This story nearly comes full circle while also leaving so many questions left to be answered. It begins with the narrator and her husband Franklin planning their death, deliberating whether to leave a note or not. It ends with the narrator professing that should she die, she’d want for Franklin to read the note that she left behind. From this we can tell that even though years have passed from the flashback that the narrator presents us with, her mind is still unchanged about leaving a note behind for others to read just as Franklin’s mind is unchanged about leaving the note alone, unwilling to write one, fine without reading one from his late wife. Without saying exactly what “it” is that is characteristic of their relationship, the narrator says that, “It went back through [their] whole life together”, “it” potentially meaning their differences in their attitude towards life.

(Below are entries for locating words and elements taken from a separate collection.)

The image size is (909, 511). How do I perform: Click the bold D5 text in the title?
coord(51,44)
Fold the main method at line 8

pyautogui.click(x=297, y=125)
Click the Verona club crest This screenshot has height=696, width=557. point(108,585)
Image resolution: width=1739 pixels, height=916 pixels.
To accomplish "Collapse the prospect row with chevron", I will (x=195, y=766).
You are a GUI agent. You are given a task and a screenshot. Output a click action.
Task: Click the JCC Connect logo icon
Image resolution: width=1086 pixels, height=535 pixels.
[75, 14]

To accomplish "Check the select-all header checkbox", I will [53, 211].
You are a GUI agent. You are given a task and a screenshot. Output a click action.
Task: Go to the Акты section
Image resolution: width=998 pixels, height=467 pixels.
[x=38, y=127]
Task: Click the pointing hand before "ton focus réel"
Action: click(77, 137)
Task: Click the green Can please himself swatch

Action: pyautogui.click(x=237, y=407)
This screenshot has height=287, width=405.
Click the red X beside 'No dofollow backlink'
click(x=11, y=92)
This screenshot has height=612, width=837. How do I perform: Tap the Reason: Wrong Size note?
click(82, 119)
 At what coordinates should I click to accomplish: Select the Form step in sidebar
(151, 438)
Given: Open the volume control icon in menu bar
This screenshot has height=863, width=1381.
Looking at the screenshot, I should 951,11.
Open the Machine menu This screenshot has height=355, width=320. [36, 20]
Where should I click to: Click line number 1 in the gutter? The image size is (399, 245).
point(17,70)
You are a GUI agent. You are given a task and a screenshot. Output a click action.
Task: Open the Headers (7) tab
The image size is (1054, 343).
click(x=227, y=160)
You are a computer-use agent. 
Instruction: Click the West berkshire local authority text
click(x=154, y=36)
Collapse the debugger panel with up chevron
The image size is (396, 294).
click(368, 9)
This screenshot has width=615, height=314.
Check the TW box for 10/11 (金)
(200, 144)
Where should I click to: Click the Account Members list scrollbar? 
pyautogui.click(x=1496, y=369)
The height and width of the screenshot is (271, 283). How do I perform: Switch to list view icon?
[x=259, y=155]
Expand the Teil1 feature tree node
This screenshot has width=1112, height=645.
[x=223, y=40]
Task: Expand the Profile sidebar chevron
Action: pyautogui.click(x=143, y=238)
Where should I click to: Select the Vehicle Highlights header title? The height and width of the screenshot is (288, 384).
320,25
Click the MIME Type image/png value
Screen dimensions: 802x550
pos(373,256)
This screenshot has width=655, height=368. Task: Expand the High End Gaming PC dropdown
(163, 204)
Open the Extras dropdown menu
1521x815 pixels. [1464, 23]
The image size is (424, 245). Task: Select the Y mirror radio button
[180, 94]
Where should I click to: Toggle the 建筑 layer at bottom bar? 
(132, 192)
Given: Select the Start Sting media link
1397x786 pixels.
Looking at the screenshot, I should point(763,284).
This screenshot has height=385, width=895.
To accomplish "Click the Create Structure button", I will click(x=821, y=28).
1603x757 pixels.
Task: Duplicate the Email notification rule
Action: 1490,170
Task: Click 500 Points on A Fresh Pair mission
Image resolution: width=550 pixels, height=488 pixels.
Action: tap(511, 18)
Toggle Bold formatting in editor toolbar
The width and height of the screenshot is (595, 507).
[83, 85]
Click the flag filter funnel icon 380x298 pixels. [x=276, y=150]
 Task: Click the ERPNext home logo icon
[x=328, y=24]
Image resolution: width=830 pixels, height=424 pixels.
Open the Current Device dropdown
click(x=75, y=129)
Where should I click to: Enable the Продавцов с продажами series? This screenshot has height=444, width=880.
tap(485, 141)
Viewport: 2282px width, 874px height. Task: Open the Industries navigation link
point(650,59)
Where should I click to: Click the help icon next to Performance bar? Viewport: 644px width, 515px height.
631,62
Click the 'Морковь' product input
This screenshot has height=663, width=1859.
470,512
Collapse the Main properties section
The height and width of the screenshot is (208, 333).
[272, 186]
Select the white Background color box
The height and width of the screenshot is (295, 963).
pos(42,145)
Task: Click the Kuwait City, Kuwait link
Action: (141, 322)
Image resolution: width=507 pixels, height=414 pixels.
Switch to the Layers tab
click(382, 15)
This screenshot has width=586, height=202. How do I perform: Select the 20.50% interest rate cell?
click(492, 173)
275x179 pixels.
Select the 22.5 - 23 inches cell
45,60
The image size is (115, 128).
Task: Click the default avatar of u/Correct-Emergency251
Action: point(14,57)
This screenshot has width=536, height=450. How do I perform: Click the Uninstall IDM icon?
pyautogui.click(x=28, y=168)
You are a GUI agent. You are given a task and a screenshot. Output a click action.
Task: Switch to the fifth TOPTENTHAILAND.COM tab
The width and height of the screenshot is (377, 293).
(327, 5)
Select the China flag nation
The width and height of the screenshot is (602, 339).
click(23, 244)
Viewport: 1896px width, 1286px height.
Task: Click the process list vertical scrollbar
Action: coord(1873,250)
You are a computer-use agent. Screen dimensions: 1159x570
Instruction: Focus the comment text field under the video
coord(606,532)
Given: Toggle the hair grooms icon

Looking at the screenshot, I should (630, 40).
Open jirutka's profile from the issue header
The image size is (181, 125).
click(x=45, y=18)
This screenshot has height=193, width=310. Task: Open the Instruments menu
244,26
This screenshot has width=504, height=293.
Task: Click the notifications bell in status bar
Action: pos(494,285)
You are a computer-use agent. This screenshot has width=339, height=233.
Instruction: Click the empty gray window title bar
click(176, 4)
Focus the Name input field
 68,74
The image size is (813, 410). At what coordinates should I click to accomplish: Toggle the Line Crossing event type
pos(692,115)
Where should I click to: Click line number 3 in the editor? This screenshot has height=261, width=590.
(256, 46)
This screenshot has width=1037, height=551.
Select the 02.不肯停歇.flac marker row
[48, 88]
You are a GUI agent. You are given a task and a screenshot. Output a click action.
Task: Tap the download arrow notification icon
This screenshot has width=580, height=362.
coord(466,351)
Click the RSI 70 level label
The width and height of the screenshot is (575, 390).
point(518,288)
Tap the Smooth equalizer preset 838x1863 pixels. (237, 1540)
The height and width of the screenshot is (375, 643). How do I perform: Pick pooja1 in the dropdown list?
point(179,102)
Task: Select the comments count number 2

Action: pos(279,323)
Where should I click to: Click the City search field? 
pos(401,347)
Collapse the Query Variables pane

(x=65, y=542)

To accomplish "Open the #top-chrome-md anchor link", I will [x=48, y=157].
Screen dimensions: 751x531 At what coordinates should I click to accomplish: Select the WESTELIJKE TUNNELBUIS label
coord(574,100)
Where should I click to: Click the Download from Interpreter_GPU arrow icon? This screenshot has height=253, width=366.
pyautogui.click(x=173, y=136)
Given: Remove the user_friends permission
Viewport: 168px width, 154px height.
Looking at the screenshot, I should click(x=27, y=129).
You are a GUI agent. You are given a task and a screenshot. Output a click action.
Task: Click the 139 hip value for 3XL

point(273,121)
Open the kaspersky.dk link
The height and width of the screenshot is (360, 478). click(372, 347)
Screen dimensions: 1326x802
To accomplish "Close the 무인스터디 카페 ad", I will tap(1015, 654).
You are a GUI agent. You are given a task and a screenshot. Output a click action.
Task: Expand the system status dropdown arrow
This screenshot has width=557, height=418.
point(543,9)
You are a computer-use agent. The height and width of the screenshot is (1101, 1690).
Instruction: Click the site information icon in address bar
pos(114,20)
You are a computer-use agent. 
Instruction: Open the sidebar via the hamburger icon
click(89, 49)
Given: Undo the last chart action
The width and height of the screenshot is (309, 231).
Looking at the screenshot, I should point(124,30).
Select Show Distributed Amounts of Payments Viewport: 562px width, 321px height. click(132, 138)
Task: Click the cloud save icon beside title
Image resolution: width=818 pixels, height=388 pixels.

Franklin comes off as more of the calm, cool, and collected kind of guy while the narrator seems to be taken off into the air with her thoughts, allowing them to consume her and influence her decisions, even going so far as to leave town on suspicions that Franklin is cheating with Dolly, his blast from the past.
After all this time that they’ve been together the narrator seems to hold some distrust towards Franklin. She knows his likes and dislikes, his patterns and behaviors. She knows intricate details about him and yet there is much that she doesn’t know about him: his past. The narrator was likely a young teen when Franklin was at war, engaging in moments of fleeting desire and passion that eventually gave rise to the poem that he is most known for. The narrator even makes it a point to say that she only felt younger than Franklin when he spoke of the war. There is this immense curiosity that the narrator holds in association to Franklin that she doesn’t truly recognize until Dolly comes in (as a stranger to her) in an unexpected visit to sell her makeup. This curiosity turns to jealousy when she finds that Dolly was Franklin’s former lover.
The final lines of this story go to affirm that the narrator would go against Franklin’s wishes to satisfy her own curiosities and that she knows deeply, that Franklin would respect any boundaries she set, even if it was a final farewell. Franklin’s rejection of the narrrator’s idea to leave a suicide note behind also affirms this notion that he has of I am mature enough to die and in my eyes, you are not. Even in their old age together, just twelve years apart in age, this rift in age is as much a problem for the narrator as it is for Franklin. It keeps them from seeing eye to eye. They lived through very different times, and as the narrator writes, their difference in outlook on life “went back through their whole life together”, and impacted their relationship as a result.